Wayne Davison wrote:
> On Mon, Aug 08, 2005 at 08:21:28PM +0200, Thorsten Dahlheimer wrote:
> > After I made this change, the test suite uncovered a bug (which I
> > introduced) in the handling of %b (and now %s) when no argument is
> > left, so the patch includes a fix for that, too.
> 
> I didn't see that fix in the patch.  I assume you're talking about
> this line (which is executed when the arg is missing):
> 
>         count += fprintf(fout, "%*c", width, ' ');
> 
> ... since that would output a single space, even when "width" is 0.  I
> changed the "else" that is in front of that line to "else if (width)",
> and it fixes the problem (I could have also changed the line to use
> fprintf(fout, "%*s", width, ""), but the former seems a litle more
> optimal).

Sorry, I attached the wrong diff (the one that I made before I discovered
that bug).  Anyway, the fix I made is exactly the one you've described.

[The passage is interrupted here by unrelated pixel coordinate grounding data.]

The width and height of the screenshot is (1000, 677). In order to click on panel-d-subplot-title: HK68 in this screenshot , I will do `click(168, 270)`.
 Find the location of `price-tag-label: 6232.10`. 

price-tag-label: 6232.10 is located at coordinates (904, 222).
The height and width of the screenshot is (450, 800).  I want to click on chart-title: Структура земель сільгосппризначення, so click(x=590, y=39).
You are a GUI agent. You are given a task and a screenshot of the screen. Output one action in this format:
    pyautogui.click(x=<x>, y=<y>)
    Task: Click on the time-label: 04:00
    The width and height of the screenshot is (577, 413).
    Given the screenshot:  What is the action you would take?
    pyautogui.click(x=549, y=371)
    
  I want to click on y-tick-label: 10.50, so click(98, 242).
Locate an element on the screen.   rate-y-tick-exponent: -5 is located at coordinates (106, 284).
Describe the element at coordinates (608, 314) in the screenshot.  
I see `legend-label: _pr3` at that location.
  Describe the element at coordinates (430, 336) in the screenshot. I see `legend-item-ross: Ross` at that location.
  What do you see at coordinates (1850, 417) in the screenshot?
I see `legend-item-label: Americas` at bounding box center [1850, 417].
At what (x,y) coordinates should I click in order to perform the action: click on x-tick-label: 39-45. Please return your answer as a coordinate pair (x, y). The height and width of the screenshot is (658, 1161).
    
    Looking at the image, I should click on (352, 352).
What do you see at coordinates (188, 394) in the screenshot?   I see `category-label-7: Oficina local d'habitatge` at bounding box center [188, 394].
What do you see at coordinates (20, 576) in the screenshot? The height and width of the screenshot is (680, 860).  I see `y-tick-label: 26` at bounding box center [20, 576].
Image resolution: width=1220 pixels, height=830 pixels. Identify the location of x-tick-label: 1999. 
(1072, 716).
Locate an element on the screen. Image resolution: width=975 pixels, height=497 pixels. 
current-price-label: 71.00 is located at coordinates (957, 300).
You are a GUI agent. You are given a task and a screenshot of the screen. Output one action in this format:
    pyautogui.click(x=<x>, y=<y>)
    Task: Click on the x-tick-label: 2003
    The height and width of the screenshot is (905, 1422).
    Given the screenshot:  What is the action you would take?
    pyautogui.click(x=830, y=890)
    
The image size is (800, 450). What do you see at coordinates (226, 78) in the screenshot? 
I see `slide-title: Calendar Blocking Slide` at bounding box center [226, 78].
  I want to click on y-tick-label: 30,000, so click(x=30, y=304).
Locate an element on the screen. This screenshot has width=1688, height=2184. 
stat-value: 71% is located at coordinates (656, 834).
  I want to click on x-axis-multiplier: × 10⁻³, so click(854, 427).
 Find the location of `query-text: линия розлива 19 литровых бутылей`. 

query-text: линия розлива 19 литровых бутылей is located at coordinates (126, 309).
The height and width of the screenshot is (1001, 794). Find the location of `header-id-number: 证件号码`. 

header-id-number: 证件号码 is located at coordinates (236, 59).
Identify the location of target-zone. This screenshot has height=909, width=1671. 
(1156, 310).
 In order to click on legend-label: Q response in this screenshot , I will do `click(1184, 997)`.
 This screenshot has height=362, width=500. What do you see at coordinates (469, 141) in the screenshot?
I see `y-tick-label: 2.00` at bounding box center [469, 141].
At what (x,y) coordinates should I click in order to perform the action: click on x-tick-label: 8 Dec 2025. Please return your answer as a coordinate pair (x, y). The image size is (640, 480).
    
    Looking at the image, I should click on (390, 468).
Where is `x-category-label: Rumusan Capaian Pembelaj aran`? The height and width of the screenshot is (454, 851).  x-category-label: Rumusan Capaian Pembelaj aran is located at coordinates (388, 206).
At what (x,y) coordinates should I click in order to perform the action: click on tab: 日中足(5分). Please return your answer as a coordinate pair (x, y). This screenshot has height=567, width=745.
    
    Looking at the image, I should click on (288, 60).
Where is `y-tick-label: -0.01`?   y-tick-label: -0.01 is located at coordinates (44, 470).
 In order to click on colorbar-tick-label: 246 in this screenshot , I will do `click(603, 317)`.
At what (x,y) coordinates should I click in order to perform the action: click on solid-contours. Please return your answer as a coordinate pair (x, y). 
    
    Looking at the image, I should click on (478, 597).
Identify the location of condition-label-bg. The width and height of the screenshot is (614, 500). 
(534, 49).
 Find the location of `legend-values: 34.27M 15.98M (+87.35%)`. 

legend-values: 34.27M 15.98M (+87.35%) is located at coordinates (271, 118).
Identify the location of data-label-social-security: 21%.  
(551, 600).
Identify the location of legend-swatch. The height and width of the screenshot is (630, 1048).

> As for the change to how %s is handled, can you show me an example where
> this is needed?  In my simple tests, if a variable has a literal null in
> it, using either %b or %s to print it out with printf truncates the
> variable at the null (and, of course, a backslash-zero can be passed to
> %b to get a real null, but %s doesn't evaluate backslashes).

I don't know if it's really needed, but it would certainly be more
consistent.  Currently you get:

    % s=$'a\0b'

    % print -n $s |od -tx1
    0000000 61 00 62
    0000003

    % printf $s |od -tx1  
    0000000 61 00 62
    0000003

    % printf '%b' $s |od -tx1
    0000000 61 00 62
    0000003

    % printf '%s' $s |od -tx1
    0000000 61
    0000001

(Note that the behaviour of %b in this case changed as a consequence
of zsh-workers/21552, item 4.)  Given that the first three variants
treat the nul just like any other character, and the same is true
for the rest of zsh, I find the behaviour of %s a bit surprising.
I think it's conceivable that someone processes strings containing
nuls (say, captured output from 'find ... -print0' or the like) and
finally writes them out with print; this all works well with zsh.
Then they change the output command from 'print -nr -- "$s"' to
'printf "...%s..." ... "$s" ...' and get bitten.